Prose

MUSIC: AN ARIA OF MEMORY

When I see you I think of music. We feel alike – music comes first – and last.
— Miss Earnhart, Cle-Tracks, 1956

 

Since that graduation day from Cleveland High School, near Clayton, in June, 1956, I have traveled the country and lived in Pennsylvania and Wisconsin. In 1996, after eighteen years in Southern Pines, North Carolina, Nin and I moved back to Paul’s Hill, my homeplace, ten miles north of Benson, near McGee’s Crossroads.

As I look back on the days at my school, where I spent twelve years, I think how I would like to see Miss Earnhart to tell her how I appreciate her, devoting her professional life to her piano and to the arts, teaching students in a public school in the country, when country was country, when small game like the opossum, the rabbit, and the raccoon were popular as yard-dogs.

One day Miss Earnhart said to me – all this before she wrote in Cle-Tracks the quote which begins my story: “Shelby, I will give you piano lessons free, if you want to take them.” And I spared her and myself the blunt, outwardly melt-down-embarrassment of telling her what I was thinking: Piano lessons are for girls and sissies and teaching anything is for sissies, too.

I stood there in my eight-grade-ness, full of puberty’s inward howling, looked the other way and said, “Oh, thank you”; then I vanished toward high school. Four years later she wrote the truth in Cle-Tracks.

Over half a century sweeps the years between then and now, as I see her, face turned aside, watching us (we were called “pupils”) file into chapel at Cleveland School.
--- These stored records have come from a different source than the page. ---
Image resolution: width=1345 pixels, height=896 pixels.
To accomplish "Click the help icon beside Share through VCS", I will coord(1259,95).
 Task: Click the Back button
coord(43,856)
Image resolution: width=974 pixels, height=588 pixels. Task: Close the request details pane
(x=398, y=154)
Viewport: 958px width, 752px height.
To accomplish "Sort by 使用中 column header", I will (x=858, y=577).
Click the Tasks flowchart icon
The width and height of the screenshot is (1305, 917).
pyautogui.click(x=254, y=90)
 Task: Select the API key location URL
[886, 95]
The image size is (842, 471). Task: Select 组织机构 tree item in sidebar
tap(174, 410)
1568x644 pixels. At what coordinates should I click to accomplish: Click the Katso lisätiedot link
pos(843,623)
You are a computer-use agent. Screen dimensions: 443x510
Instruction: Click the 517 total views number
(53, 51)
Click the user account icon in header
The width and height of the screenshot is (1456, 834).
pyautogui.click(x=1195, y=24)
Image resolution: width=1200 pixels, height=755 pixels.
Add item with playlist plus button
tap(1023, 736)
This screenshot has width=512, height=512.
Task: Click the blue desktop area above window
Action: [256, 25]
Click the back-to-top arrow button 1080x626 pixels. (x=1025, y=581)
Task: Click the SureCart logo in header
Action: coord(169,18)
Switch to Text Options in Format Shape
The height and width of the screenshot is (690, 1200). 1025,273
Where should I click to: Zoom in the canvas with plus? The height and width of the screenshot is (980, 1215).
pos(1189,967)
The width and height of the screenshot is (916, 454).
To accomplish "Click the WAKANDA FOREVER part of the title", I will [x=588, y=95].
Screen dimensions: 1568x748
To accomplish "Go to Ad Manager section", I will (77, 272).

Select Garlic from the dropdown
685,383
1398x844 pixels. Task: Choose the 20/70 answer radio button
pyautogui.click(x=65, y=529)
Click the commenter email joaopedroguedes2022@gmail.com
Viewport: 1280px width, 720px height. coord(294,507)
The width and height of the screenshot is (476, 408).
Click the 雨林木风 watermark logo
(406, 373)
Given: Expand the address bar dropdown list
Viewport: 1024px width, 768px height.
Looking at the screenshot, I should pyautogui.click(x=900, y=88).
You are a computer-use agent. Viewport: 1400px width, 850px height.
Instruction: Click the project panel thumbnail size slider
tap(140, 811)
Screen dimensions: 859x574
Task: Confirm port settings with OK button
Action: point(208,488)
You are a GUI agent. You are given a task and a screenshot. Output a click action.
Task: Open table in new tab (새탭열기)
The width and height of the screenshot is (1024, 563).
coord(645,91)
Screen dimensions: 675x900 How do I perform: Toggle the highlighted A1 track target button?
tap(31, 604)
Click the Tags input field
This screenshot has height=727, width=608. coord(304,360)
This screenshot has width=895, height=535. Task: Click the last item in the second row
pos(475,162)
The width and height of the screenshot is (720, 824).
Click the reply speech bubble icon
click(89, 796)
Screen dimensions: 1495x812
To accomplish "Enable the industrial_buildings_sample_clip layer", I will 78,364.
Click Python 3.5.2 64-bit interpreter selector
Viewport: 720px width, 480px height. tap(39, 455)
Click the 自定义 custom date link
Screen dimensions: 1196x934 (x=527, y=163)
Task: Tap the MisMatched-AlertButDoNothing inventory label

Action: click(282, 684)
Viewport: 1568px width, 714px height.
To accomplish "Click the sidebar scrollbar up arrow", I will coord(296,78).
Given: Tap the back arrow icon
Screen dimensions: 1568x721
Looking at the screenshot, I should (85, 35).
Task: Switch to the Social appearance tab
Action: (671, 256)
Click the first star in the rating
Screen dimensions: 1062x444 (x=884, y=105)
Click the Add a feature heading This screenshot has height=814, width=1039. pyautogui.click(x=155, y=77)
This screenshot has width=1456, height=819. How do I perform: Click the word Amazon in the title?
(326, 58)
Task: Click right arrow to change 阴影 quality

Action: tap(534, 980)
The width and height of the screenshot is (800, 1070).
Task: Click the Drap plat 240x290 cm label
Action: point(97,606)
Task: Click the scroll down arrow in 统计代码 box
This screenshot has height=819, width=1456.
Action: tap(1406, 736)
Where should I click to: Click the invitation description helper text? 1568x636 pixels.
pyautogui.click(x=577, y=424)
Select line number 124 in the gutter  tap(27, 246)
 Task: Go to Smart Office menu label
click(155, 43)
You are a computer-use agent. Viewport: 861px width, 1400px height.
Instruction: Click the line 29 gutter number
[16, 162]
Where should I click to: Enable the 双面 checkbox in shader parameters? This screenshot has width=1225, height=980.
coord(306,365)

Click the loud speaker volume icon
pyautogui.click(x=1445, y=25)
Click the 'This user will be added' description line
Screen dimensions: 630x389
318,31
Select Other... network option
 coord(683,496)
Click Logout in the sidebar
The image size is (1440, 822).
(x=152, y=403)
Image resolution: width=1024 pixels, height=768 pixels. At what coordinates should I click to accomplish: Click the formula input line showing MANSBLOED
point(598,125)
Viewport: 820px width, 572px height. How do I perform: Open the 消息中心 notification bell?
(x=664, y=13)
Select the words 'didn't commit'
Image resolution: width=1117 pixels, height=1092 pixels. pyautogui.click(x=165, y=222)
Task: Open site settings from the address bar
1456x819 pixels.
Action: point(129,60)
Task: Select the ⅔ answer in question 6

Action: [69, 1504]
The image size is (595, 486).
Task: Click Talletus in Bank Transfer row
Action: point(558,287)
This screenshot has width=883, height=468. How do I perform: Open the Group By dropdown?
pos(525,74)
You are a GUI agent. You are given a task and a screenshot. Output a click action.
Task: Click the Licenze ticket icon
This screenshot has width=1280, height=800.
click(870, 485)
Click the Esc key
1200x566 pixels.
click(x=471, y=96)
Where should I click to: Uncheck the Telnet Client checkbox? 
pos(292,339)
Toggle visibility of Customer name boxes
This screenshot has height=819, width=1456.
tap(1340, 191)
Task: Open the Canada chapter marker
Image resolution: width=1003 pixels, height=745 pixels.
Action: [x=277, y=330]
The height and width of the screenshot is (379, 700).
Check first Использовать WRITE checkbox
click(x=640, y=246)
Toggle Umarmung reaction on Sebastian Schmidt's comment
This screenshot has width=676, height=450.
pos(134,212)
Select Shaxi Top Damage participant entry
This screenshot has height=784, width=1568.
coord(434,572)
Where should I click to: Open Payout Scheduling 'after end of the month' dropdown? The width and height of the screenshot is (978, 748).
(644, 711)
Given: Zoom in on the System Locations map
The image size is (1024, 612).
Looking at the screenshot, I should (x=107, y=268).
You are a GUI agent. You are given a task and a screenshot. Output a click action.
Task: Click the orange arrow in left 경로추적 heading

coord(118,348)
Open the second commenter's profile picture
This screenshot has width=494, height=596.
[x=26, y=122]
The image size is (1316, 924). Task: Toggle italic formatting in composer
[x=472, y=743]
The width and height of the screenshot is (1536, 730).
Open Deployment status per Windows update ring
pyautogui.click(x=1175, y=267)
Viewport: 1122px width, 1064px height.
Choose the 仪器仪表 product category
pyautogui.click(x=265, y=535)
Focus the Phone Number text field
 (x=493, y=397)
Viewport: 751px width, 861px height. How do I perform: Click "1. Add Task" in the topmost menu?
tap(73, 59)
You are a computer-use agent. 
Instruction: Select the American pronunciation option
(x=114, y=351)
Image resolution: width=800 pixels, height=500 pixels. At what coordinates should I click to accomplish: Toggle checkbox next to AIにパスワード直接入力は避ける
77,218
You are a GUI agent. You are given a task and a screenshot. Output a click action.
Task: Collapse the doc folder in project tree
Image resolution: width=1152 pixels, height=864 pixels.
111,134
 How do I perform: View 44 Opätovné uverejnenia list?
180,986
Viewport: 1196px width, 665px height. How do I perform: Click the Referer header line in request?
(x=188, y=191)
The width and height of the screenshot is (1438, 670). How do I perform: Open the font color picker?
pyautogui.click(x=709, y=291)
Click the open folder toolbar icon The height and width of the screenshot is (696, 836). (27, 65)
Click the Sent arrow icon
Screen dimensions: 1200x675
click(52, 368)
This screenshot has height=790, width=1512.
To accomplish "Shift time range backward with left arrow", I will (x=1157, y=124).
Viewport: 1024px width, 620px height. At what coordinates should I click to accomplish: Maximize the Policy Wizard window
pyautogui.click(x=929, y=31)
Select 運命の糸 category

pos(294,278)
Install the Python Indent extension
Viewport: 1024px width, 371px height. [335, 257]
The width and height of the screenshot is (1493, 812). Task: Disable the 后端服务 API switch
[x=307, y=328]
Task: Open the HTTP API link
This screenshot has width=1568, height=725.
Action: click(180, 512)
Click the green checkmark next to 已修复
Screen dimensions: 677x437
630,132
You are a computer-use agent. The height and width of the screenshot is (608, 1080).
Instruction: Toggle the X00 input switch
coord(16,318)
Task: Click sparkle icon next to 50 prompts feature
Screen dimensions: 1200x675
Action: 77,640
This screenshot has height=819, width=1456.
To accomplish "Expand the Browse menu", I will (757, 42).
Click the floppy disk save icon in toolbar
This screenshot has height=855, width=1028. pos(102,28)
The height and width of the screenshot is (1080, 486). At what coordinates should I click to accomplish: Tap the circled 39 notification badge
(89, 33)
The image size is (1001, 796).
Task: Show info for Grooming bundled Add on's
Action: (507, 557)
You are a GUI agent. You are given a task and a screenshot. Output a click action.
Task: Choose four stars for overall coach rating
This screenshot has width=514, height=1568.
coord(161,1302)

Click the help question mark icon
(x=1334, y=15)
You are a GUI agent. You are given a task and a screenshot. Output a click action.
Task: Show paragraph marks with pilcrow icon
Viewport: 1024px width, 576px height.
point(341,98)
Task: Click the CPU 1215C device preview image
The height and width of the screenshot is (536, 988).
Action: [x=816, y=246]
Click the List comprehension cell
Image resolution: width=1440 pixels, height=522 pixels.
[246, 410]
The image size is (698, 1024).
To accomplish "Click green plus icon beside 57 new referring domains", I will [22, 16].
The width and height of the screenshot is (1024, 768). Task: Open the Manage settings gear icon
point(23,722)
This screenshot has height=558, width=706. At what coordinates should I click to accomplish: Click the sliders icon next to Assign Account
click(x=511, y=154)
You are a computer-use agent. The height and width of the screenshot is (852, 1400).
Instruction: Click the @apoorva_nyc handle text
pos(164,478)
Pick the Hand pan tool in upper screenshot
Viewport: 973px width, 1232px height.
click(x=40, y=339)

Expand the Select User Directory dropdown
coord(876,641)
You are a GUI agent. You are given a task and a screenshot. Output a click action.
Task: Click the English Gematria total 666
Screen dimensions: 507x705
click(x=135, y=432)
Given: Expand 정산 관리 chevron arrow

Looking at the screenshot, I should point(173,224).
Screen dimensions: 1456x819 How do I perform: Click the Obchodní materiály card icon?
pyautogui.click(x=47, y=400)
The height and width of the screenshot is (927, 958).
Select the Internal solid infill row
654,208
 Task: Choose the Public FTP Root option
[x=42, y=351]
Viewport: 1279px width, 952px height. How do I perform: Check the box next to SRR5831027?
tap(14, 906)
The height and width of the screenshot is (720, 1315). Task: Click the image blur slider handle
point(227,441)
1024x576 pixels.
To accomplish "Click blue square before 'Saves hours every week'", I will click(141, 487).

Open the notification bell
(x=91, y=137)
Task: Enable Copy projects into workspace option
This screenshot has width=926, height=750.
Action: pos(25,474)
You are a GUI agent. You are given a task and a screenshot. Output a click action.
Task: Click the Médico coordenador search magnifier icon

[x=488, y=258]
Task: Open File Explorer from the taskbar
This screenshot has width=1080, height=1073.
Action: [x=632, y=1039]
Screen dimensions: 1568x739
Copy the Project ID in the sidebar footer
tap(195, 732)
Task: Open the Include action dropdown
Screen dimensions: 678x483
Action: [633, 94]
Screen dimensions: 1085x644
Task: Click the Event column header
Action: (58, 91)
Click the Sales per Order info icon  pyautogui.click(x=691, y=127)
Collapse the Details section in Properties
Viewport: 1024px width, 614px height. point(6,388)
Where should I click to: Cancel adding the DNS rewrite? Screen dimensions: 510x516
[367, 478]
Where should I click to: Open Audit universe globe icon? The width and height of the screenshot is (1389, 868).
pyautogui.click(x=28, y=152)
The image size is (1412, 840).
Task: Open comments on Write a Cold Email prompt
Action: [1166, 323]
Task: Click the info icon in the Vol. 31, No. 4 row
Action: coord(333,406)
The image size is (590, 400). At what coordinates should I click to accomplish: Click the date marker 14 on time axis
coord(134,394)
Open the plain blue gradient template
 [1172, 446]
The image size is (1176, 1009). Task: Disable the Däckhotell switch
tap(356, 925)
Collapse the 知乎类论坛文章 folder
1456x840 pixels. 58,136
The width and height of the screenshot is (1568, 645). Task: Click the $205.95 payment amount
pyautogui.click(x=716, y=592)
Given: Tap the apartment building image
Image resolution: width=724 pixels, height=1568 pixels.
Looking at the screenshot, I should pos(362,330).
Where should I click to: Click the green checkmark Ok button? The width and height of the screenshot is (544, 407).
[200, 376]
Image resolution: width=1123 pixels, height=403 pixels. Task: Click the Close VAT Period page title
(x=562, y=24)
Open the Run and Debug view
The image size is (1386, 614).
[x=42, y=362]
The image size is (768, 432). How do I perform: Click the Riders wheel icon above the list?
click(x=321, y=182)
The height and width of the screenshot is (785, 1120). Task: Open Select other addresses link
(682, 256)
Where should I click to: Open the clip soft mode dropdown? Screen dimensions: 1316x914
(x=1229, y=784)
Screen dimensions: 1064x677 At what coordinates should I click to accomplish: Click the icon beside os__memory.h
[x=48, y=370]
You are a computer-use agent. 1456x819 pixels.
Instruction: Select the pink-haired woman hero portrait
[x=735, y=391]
She is playing “Glow Worm,” her hands bouncing on the keys, her fingers leaving a whir and brush of happy light coming through the blinds on either side of the second-floor auditorium. Mr. Thompson, our janitor, has recently oiled the floor. The fresh smell doubles Miss Earnhart’s melody. Our foot-shuffles sound like snares toward graduation.

Now every time I sing or try to let the music in a poem find me, I think of Sulu Earnhart. Invitations abound: “Please come and play at our Independence Day Celebration-Bell Ringing at the Coats Estate, on Saturday, July 3.” Or this one from the librarians at Mary Duncan Public Library in Benson: “We would like to ask you to perform for our Reading Program again this summer.”

And hear my father say again, late in his years, a hearing-aid battery pinging in his ear, his thirty or so dogs on another fox’s track, “Oh those dogs make the most beautiful music in the world!” And I hear him say again as I went off to college – Stay here with me and we’ll hunt and fish. As he hobbles away from my breath, I know I will leave my guitar at home, for somehow I had to find a way to relive what I hastened to leave, the little white church, my family there on the small farm, the splendor of that schoolhouse I left behind, and my teachers who thought of me as a singer.

At the time Miss Earnhart wrote in my high school annual, I was trying to write songs in the manner of Hank Williams, mostly lyrics of separation and heartbreak. My attempts to find a form for how I felt turned my longing toward trying to write poems; rather, that desire chose me to try to turn music into words. This calling most certainly is rooted in the hymns I heard in Rehobeth Primitive Baptist Church in Elevation Township near Coats Crossroads, not far from where I live today, in the same spot where I was born at home, June 14, 1938: “How Firm a Foundation,” “Precious Memories,” “Amazing Grace,” “What a Friend We Have in Jesus,” “Have Thine Own Way, Lord.”

We did not have any books in the plankhouse I was born in, except the Bible and the Sears Catalogue. (There was another catalogue, the “old” one, in the backhouse (we never called it The Outhouse), a two-holer I restored in 1996.

“Glow Worm” dances in my head. Hands on a keyboard brush my glances. In a reverie I see Alton Dupree take his fiddle from the case. The music swells beyond the reality that he is propped up in bed on a chair turned over, in a farmhouse near Angier, a pillow placed between the chair’s slats and his back, for his arthritis keeps him from sitting up or standing when he fiddles.

In my school’s auditorium, Miss Earnhart’s ready at her piano.

Shelby Stephenson

Shelby Stephenson was poet laureate of North Carolina, 2015-2018. His recent book of poems is Slavery and Freedom on Paul's Hill.